TEXTO PARA REVISÃO ::
##########

62.  No mesmo sentido, refira-se, a Decisão Arbitral no processo n.º 531/2015-T[6], citada pela Requerente: “No entender deste tribunal, não assiste razão à Requerida. Isto porque a Requerente declara inicialmente que apresenta “(…) Pedido de pronúncia arbitral imediatamente, sobre o indeferimento da reclamação graciosa (…) e, mediatamente, sobre a legalidade do acto de liquidação referente ao IRC do período de tributação de 2012”, reiterando este pedido no art. 21.º da petição inicial. Ao longo da petição inicial, a Requerente pronuncia-se sobre o conteúdo da decisão de indeferimento da reclamação graciosa (ver artigos 43.º e seguintes da petição inicial). Nessa medida, não restam dúvidas quanto ao objecto do presente pedido de pronúncia arbitral que abrange o despacho de indeferimento da reclamação graciosa bem como a autoliquidação do IRC de 2012. Tendo o pedido de pronúncia arbitral sido deduzido no prazo de 90 dias após a notificação da decisão de indeferimento da reclamação graciosa, é o mesmo tempestivo à luz da alínea a) do n.º 1 do art. 10.º do RJAT. Improcede, assim, a exceção invocada pela Requerida.” 

63.  Concluindo, o Pedido de Pronúncia Arbitral, recai imediatamente sobre o indeferimento (tácito) do pedido de revisão oficiosa das liquidações de IS do ano de 2012 e de 2013, sendo que, contrariamente ao alegado pela Requerida, este objeto está claramente expresso no Pedido.

64.  O facto de ser discutida a legalidade das liquidações de IS em crise no Pedido de Pronúncia Arbitral, resulta da própria natureza do ato controvertido, que é um ato tácito e não expresso de indeferimento, relativamente ao qual não é possível fazer mais do que comprovar o decurso do prazo, sem que tenha havido qualquer ação por parte da Requerida.

65.  Considerando a data da apresentação do pedido de revisão oficiosa das liquidações de IS (23/07/2015) e a falta de decisão expressa sobre esse pedido no prazo legal de 4 meses, formou-se ato tácito de indeferimento em 23/11/2015, contando-se, a partir desta data o prazo de 90 dias para apresentação do Pedido de constituição de Tribunal Arbitral.

66.  Tendo o Pedido sido apresentado em 11/02/2016, não se mostra ultrapassado o prazo de 90 dias, acima referido, pelo que o pedido é tempestivo nos termos do disposto na alínea a) do n.º 1 do artigo 10.º do RJAT.

67.  Improcede, assim, a exceção de intempestividade alegada pela Requerida.

B. Aplicação da verba 28.1 da Tabela Geral do Imposto do Selo a prédios verticais

68.  Em sede de IS, estabelece o artigo 1.º do Código que “O imposto do selo incide sobre todos os atos, contratos, documentos, títulos, papéis e outros factos ou situações jurídicas previstos na Tabela Geral, incluindo as transmissões gratuitas de bens”. (negrito nosso)

##########

DADOS FORNECIDOS ::
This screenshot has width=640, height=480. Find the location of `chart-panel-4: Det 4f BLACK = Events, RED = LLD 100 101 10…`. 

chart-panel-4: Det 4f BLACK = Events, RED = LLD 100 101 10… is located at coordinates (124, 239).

##########

TAREFAS A REALIZAR ::
(A) Responda a cada pergunta sobre o texto da decisão arbitral numa linha própria, com a mesma marcação.
(i) Qual é o número do processo da Decisão Arbitral citada pela Requerente?
(ii) Em que data se formou o ato tácito de indeferimento do pedido de revisão oficiosa?
(iii) Em que data foi apresentado o Pedido de constituição de Tribunal Arbitral?
(B) Dê continuidade ao texto da decisão arbitral a partir do ponto em que termina.

RESPOSTAS DO EXERCÍCIO ::
(A)
(i) 531/2015-T
(ii) 23/11/2015
(iii) 11/02/2016

(B)
69.  Assim, para efeitos de norma de incidência, haverá que analisar o conjunto de atos, contratos, documentos, etc, elencados na TGIS, anexa ao CIS.

70.  A referida TGIS foi alterada em 2012 pela Lei n.º 55-A/2012, de 29 de Outubro, que aditou uma nova verba com a seguinte redação:

“28 – Propriedade, usufruto ou direito de superfície de prédios urbanos cujo valor patrimonial tributário constante da matriz, nos termos do Código do Imposto Municipal sobre Imóveis (CIMI), seja igual ou superior a € 1.000.000 - sobre o valor patrimonial tributário utilizado para efeito de IMI:

28.1 – Por prédio com afetação habitacional - 1 %” (negrito nosso)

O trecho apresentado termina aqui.